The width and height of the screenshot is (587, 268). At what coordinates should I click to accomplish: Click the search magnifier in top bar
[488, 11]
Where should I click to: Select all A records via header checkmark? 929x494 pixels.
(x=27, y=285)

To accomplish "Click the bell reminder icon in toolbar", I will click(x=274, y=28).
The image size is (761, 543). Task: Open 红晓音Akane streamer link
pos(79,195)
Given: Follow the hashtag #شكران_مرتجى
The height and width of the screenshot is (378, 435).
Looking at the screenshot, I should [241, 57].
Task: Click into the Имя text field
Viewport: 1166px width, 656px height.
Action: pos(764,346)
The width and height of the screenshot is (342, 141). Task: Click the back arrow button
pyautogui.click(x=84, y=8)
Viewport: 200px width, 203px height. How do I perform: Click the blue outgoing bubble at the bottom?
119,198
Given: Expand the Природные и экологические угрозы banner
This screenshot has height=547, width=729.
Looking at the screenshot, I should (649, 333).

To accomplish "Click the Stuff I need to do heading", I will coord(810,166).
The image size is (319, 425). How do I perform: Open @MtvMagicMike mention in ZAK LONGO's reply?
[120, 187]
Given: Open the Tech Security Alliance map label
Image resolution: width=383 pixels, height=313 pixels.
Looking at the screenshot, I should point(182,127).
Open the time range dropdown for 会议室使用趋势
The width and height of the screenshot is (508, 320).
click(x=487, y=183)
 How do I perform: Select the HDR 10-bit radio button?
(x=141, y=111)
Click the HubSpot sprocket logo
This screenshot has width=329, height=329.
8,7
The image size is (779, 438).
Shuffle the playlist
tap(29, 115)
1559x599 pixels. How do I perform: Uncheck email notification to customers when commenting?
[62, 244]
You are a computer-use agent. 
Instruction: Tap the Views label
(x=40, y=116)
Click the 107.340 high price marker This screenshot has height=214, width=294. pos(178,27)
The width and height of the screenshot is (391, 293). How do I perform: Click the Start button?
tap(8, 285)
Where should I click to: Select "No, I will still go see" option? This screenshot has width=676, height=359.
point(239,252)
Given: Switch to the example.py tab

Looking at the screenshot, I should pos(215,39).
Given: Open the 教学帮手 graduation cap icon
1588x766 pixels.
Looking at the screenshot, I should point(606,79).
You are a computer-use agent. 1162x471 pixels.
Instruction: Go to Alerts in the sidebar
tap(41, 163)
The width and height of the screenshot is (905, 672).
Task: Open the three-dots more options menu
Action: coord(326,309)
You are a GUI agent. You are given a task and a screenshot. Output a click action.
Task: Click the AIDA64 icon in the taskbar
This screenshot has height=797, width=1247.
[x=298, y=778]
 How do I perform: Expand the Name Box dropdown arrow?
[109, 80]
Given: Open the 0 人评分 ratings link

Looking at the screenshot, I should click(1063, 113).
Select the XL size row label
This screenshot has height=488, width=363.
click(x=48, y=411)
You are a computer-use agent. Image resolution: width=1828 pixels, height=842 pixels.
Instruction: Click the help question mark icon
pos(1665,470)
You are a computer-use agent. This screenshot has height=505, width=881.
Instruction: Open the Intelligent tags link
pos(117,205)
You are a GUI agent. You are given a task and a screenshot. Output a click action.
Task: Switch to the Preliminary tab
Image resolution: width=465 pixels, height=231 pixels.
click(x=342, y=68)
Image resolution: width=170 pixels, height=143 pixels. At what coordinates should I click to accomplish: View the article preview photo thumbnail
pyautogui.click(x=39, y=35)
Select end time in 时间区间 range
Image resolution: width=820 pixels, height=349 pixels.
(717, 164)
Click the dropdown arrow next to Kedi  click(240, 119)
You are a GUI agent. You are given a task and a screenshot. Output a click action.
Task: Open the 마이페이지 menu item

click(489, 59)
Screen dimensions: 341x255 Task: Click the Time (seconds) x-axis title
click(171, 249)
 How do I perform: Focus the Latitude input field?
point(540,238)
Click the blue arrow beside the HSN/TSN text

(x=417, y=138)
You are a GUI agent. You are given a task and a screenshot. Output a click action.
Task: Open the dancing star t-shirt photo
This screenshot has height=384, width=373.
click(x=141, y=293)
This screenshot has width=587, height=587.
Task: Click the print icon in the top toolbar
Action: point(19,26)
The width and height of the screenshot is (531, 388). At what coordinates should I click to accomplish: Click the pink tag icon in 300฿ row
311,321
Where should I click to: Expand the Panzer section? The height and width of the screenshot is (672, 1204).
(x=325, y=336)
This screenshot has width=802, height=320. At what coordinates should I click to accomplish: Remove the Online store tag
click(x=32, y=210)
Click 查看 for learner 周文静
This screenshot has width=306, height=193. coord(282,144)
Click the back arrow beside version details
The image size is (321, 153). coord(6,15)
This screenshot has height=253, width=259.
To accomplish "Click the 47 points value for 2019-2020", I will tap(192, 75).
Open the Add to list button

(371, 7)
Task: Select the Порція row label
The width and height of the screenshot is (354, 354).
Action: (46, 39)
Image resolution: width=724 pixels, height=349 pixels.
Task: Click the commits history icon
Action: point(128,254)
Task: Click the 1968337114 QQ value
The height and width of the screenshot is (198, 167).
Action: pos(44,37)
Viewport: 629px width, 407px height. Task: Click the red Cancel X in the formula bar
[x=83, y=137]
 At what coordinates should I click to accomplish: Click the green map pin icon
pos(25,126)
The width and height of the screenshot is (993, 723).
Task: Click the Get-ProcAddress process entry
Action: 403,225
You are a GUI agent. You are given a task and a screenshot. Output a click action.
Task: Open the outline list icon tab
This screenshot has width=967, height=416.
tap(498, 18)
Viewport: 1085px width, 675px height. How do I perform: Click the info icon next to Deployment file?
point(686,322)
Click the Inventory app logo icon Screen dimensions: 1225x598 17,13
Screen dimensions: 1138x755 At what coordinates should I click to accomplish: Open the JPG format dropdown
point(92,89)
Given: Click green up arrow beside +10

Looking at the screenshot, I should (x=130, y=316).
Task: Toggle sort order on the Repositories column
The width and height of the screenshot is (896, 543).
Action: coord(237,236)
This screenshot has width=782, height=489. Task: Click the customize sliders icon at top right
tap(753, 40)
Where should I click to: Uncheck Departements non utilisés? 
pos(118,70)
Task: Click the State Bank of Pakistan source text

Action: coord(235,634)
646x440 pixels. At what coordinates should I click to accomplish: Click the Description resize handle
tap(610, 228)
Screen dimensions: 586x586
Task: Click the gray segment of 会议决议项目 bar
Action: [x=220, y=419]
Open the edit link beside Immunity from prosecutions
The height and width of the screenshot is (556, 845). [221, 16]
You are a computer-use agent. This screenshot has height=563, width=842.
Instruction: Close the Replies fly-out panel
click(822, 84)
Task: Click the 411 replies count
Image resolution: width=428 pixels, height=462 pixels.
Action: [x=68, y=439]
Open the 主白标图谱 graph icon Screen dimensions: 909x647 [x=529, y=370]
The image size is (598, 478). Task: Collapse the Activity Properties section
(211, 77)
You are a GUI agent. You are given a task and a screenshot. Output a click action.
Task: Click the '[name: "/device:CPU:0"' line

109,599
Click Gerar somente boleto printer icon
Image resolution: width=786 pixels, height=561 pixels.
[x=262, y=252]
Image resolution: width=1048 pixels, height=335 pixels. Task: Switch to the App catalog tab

※

Task objective ->
At the line containing "Instruction: Close the Replies fly-out panel", start copying. Continue exactly through the final line of the entries above and stop there.

Task output ->
Instruction: Close the Replies fly-out panel
click(822, 84)
Task: Click the 411 replies count
Image resolution: width=428 pixels, height=462 pixels.
Action: [x=68, y=439]
Open the 主白标图谱 graph icon Screen dimensions: 909x647 [x=529, y=370]
The image size is (598, 478). Task: Collapse the Activity Properties section
(211, 77)
You are a GUI agent. You are given a task and a screenshot. Output a click action.
Task: Click the '[name: "/device:CPU:0"' line

109,599
Click Gerar somente boleto printer icon
Image resolution: width=786 pixels, height=561 pixels.
[x=262, y=252]
Image resolution: width=1048 pixels, height=335 pixels. Task: Switch to the App catalog tab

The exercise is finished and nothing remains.